Pentimenti

A volte penso: “avrei dovuto studiare economics“. Vero è che non sono stato mai un buon studente di matematica. Ho sempre sofferto con i miei insegnanti di matematica, con quelli bravi e con quelli cattivi. Mi paralizzavo davanti a quei numeri e formule, che presto cominciavano a ballare sul foglio, fino a scomparire, poi vedevo bianco, tutto bianco…

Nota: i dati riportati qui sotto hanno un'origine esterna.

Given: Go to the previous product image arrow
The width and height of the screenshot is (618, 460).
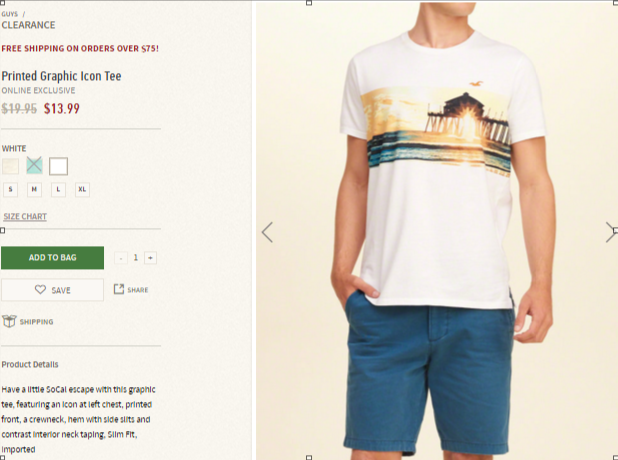Looking at the screenshot, I should pos(267,232).
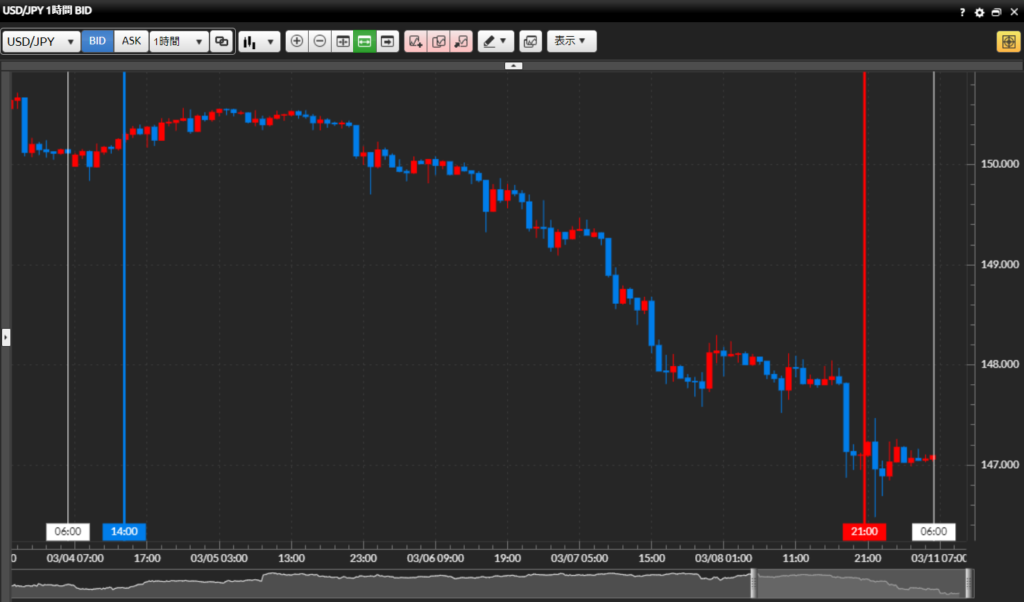Click the link charts icon beside timeframe
Viewport: 1024px width, 602px height.
(221, 42)
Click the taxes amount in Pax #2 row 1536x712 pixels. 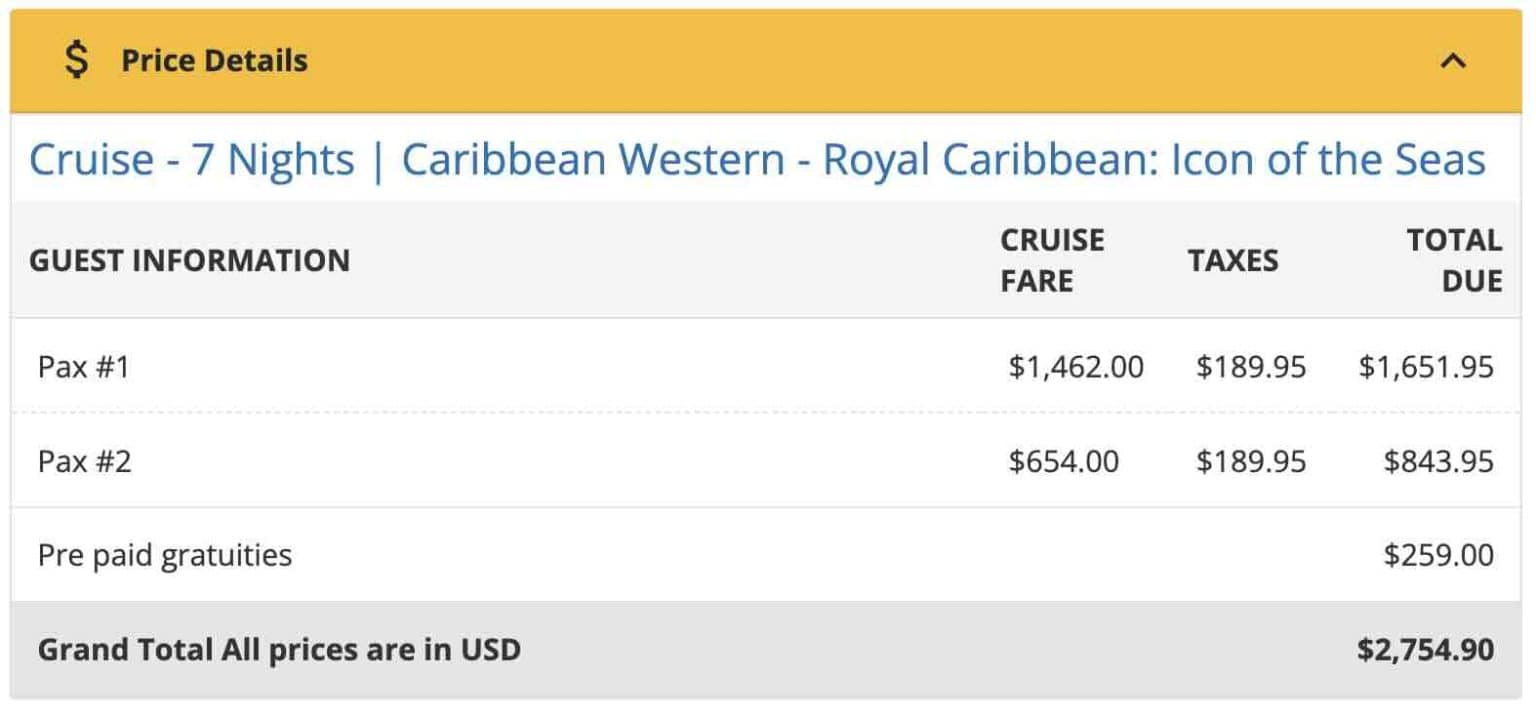(x=1250, y=461)
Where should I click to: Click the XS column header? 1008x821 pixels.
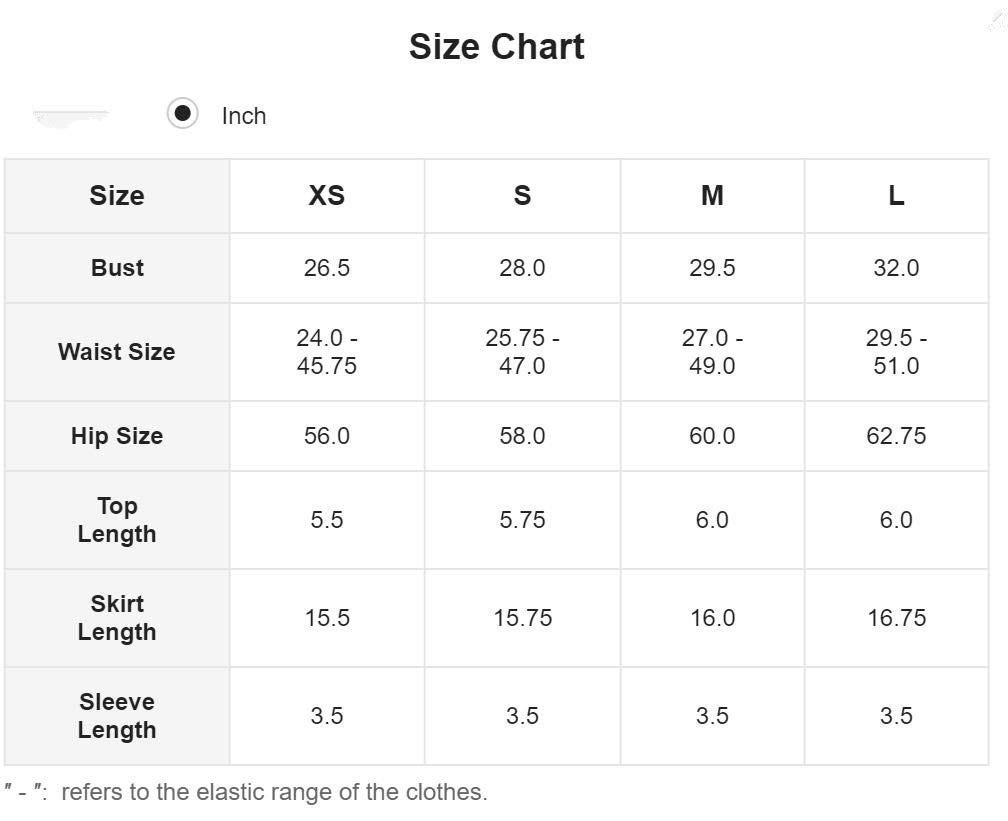tap(327, 196)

Faccio fatica a entusiasmare altri con le argomentazioni storiografiche e allo stesso tempo non riesco ad allontanarmi dai documenti, non riesco a non subire il loro fascino costituito da una totale disponibilità di arrendersi alle mie mani e, al tempo stesso, da una formidabile resistenza. I documenti, come dicevano alcuni dei miei maestri, “parlano”.  E’ vero, a me spesso dicono con voce flebile: “le cose non sono andate così come tu pensi”. I documenti sono un po’ come i dibbukim nella tradizione ebraica.  Il dibbuk s’impossessa di un altro e parla attraverso lui con una voce inquietante e cerca di portare a compimento quella cosa rimasta irrisolta che gli impedisce accedere alla pace definitiva.
Non posso non accorgermi degli sbadigli che suscito quando voglio portare qualcuno lungo il mio viaggio attraverso il tempo. In questi tempi in cui del passato  interessa solo la rimemorazione mummificante.  Si sa, le mummie non parlano (né puzzano). Perchè camminare per la linea del tempo e cercare profezie se il futuro non è più distante di un naso e spesso ci copre come un’ombra minacciosa? Be’, potrei sempre intraprendere qualche studio di “spiritualità” che per molti è una nebulosa che si aggira nel nostro presente presentista e sembra non avere debiti con il passato e il tempo futuro non sa coniugarlo: tutto qui e adesso.